■ **Problem details**
Search term "computer": copy each line of the data containing it.
---------- Records provided
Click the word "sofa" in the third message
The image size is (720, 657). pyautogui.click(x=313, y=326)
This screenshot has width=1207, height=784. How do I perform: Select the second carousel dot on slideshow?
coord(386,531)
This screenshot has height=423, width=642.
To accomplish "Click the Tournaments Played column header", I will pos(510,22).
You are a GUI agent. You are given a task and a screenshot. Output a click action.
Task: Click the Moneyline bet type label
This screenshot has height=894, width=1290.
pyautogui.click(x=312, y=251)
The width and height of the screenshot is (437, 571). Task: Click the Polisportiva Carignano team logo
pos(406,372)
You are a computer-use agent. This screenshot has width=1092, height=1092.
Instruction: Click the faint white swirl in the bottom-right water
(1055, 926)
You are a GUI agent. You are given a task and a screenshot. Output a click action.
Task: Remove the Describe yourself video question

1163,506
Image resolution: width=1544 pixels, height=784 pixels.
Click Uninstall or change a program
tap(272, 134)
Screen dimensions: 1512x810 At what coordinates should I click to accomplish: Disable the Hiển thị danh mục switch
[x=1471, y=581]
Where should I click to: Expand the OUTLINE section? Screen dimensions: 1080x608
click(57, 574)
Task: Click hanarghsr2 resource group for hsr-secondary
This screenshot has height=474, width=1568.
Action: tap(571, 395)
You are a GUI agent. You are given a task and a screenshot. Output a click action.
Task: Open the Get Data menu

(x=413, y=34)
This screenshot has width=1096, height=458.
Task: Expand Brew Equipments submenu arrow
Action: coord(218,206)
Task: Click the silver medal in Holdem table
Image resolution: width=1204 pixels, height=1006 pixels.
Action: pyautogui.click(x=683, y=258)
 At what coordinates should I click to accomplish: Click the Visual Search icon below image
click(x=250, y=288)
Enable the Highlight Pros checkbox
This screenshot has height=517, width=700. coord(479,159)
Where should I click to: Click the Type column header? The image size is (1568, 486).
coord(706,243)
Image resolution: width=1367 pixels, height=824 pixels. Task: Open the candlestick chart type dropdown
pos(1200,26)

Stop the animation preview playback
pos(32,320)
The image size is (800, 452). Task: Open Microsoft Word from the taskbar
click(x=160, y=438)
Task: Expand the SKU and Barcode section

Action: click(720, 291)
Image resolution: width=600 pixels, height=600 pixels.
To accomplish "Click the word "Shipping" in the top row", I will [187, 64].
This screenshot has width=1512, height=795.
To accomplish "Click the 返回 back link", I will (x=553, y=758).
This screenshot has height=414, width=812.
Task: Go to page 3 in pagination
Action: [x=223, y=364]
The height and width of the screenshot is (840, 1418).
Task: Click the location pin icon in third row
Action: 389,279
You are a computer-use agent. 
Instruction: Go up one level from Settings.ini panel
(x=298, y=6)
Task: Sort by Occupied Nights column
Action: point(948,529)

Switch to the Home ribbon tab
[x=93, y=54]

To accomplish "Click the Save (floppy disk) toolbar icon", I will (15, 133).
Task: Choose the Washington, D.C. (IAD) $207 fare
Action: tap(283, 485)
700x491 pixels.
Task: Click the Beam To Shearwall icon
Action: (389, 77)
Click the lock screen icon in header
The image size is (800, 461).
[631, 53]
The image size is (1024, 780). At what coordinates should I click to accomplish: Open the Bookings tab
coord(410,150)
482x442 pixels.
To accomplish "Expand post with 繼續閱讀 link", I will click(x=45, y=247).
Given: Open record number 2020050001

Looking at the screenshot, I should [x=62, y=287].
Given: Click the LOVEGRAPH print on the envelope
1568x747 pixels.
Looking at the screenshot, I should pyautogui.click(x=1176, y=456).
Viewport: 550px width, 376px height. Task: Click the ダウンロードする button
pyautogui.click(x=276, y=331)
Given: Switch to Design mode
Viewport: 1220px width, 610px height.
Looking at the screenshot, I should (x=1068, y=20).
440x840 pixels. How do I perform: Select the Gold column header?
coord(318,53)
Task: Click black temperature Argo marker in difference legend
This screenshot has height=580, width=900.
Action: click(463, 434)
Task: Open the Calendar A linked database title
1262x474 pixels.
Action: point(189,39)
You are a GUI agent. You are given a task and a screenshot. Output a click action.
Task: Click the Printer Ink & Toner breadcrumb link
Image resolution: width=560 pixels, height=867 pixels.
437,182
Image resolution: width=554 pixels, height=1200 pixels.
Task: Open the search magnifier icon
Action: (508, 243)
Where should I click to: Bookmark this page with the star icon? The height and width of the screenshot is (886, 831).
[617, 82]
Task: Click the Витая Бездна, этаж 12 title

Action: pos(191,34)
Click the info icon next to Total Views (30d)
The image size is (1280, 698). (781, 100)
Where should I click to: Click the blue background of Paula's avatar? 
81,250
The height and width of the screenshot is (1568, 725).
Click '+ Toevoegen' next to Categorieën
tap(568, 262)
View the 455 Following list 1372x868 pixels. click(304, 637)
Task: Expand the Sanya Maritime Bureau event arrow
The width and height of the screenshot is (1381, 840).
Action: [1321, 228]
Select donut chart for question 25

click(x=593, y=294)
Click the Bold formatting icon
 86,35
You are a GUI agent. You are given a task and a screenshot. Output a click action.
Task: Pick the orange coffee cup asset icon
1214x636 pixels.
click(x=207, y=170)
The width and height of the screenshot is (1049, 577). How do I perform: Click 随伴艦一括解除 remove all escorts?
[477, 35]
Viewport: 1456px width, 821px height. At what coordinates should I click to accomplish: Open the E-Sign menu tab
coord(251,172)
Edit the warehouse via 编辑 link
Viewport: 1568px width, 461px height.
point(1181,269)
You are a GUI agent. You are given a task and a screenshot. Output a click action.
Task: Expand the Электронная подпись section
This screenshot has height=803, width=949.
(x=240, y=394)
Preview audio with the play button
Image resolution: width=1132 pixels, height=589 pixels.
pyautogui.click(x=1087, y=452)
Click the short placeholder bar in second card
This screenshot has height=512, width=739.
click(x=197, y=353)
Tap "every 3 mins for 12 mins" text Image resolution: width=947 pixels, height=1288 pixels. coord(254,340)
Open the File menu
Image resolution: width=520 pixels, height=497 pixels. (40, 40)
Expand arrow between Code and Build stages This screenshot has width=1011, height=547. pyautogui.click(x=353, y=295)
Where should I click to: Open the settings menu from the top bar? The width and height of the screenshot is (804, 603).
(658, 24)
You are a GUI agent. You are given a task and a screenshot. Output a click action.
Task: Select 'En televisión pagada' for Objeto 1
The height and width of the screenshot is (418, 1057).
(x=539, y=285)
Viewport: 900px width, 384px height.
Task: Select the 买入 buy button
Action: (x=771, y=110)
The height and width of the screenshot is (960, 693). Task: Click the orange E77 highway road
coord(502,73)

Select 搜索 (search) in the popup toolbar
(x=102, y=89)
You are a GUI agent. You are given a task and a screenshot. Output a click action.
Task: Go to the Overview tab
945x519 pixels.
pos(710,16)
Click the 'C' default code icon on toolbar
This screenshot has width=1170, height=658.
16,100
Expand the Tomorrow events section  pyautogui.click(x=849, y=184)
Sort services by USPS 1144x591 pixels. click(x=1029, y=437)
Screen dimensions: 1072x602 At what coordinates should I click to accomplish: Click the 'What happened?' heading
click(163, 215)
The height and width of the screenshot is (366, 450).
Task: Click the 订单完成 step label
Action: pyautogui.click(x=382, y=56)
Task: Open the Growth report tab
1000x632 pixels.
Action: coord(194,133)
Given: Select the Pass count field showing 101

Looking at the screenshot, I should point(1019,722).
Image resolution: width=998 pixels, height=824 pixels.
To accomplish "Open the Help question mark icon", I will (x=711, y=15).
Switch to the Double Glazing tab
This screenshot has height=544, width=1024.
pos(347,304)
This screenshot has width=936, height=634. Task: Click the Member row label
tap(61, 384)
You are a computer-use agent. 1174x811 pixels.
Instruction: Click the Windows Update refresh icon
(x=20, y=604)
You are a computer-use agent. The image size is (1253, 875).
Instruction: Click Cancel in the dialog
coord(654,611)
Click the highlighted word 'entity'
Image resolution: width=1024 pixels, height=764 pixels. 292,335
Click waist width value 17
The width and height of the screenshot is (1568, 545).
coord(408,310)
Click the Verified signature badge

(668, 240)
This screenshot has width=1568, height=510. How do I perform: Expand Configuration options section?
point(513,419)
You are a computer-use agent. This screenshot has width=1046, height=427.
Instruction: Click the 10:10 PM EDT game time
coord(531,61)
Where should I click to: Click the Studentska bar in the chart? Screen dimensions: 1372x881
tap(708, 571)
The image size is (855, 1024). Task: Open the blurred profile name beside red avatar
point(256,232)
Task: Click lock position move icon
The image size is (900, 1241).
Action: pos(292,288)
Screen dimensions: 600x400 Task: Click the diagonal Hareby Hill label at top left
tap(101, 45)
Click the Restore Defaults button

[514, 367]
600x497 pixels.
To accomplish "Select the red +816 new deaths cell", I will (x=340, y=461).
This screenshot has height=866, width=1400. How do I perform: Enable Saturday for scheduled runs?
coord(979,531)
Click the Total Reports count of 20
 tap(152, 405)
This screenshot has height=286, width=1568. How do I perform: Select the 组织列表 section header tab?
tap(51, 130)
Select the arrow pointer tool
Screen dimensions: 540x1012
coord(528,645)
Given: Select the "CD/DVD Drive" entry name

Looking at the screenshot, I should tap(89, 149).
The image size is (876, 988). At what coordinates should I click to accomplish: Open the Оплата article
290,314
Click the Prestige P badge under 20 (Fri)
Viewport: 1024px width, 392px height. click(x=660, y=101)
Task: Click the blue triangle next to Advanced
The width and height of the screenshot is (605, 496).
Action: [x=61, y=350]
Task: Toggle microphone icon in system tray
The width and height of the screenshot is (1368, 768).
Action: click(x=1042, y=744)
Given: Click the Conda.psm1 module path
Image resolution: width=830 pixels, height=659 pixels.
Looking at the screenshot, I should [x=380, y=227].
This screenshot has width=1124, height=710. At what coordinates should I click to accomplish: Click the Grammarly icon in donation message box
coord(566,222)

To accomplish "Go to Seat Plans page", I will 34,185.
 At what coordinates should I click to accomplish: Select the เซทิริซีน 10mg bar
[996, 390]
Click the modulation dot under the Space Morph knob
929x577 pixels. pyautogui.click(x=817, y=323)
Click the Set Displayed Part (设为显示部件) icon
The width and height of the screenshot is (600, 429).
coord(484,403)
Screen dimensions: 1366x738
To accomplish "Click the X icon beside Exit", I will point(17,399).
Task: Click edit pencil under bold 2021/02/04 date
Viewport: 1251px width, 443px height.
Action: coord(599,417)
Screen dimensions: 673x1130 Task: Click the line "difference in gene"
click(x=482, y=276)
--------------------
■ **Answer box**
You are a computer-use agent. This screenshot has width=1092, height=1092.
You are a computer-use agent. 
You are a computer-use agent. 1174x811 pixels.
You are a computer-use agent. The image size is (1253, 875).
You are a computer-use agent. This screenshot has width=1046, height=427.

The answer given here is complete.